* PROBLEM DETAILS *
Pick out each line below that contains the word "should" and copy those lines.

[Start MATERIAL]

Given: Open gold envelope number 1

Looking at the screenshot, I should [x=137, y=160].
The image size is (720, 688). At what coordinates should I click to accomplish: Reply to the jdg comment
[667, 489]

[End MATERIAL]
[Start MATERIAL]

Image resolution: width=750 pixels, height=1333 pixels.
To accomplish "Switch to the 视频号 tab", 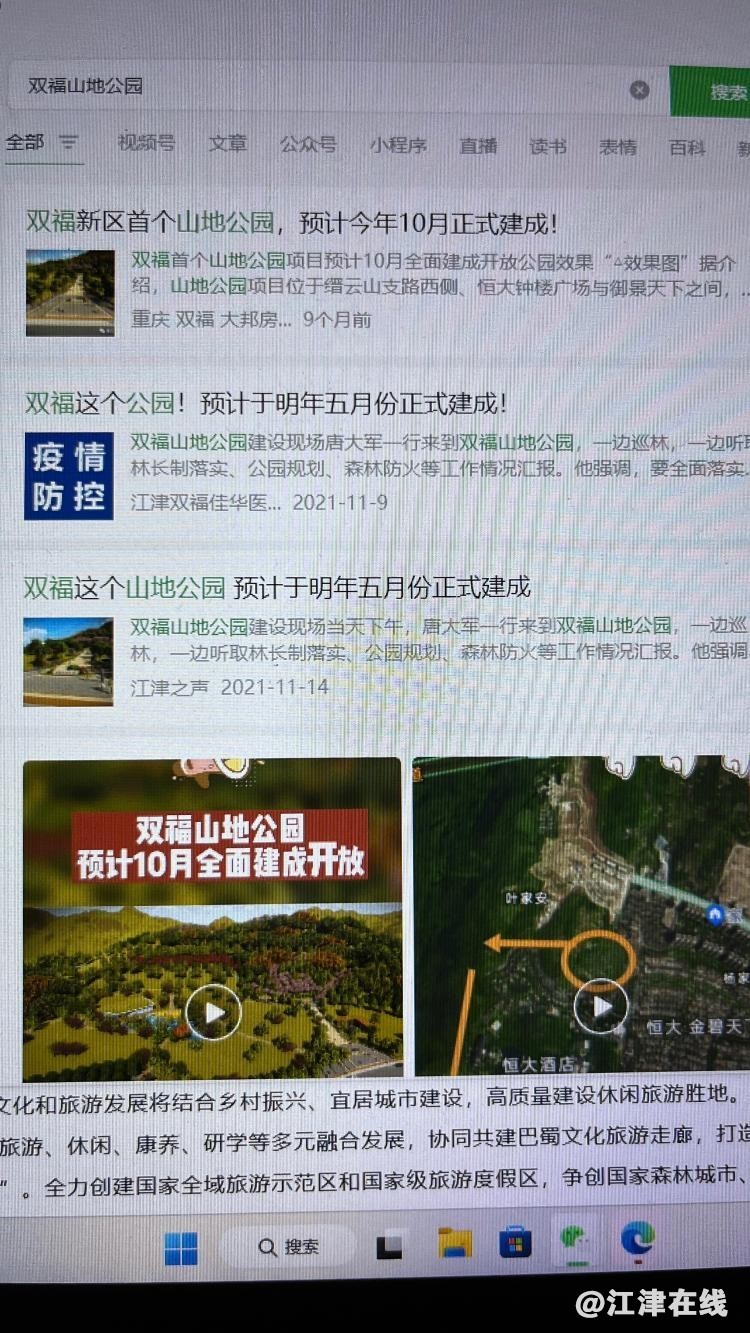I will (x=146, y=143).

[End MATERIAL]

* TASK OUTPUT *
Looking at the screenshot, I should [x=137, y=160].
The image size is (720, 688). At what coordinates should I click to accomplish: Reply to the jdg comment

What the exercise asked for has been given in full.